**Texte à lire:**
*****

Les dictionnaires et les lexiques représentent une constante dans l’offre et la production d’ouvrages en portugais, d’autant qu’ils perdurent pendant toute la période, n’étant pas tributaires des mouvements politiques qui se déroulent dans le monde lusophone. Aillaud en propose dès 183336, de même que Bossange et Baudry, dont le Nouveau dictionnaire portatif des langues française et portugaise, de Francisco Solana Constancio, imprimé chez Renouard, en vente dans les librairies Rey et Gravier, Baudry et Bobée, date de 1828. On peut aussi s’y procurer la Chrestomathie polyglotte en extraits des poètes grecs, italiens, espagnols, portugais, anglais, français, de M. Lebas et M. Régnier (1835) en vente chez Hingray, T. Barrois, Baudry et Hachette, ou encore les Dialogues usuels et familiers. Nouveau guide de conversation en six langues (1852) par Bellanger, Wittcomb, Steuer, Zirardini, Pardal et Moura, voire le Nouveau guide de conversation ou dialogues usuels (1846) de Bellanger, Witcomb, Steuer, Zirardini, en vente chez Baudry, Stassin et Xavier, Amyot et Truchy.

*****

**Lignes fournies:**
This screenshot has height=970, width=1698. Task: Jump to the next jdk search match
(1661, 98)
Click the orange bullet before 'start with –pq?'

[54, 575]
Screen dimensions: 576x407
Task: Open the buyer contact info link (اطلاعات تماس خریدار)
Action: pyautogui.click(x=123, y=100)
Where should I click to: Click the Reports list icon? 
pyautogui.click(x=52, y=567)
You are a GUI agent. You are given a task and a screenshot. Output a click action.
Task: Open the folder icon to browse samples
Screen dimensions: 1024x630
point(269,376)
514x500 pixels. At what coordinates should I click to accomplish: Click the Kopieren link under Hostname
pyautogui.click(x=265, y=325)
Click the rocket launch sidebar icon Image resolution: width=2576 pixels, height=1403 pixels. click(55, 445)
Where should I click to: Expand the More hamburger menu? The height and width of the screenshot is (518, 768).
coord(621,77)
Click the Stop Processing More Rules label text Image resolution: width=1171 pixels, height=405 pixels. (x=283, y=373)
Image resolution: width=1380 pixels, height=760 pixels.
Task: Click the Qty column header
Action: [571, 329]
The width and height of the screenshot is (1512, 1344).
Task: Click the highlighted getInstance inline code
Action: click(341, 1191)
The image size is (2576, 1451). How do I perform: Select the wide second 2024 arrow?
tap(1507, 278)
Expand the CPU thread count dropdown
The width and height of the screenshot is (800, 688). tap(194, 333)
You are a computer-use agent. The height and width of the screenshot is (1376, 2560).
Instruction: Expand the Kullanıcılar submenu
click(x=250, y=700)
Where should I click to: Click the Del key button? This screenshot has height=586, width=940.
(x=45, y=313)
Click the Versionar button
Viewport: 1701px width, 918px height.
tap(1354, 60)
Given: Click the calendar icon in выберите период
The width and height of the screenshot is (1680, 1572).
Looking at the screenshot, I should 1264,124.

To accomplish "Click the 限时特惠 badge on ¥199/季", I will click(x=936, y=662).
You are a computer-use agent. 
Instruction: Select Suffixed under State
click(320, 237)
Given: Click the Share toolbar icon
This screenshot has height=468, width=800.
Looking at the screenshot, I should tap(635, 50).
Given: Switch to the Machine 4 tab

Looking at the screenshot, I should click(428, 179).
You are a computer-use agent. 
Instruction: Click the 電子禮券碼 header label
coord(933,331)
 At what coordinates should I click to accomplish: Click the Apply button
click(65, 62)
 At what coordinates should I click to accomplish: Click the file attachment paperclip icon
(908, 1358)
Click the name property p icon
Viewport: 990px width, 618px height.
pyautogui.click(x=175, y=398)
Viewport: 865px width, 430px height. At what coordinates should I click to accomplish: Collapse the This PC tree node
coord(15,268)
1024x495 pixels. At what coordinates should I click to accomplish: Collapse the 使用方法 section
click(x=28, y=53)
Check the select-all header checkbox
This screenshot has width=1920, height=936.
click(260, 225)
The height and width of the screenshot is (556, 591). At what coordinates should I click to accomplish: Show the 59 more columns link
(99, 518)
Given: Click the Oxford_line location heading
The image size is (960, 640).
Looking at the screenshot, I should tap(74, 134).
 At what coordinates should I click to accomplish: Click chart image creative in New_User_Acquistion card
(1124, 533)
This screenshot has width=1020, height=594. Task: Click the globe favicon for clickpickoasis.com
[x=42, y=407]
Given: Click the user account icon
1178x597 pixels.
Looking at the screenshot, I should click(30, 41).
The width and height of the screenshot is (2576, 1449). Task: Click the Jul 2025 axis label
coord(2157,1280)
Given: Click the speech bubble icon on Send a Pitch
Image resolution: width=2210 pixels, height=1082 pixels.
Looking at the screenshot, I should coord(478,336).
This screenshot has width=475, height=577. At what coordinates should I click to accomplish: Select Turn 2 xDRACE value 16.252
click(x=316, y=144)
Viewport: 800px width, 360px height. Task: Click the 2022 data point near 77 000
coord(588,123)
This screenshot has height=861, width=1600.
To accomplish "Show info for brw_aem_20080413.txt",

*****

**À faire:**
Dans le texte sur les dictionnaires en portugais, trouvez :
(a) l'année du Nouveau dictionnaire portatif des langues française et portugaise ;
(b) l'imprimeur de ce dictionnaire ;
(c) le nombre de langues du guide de conversation paru en 1852.

**Réponse:**
(a) 1828
(b) Renouard
(c) Six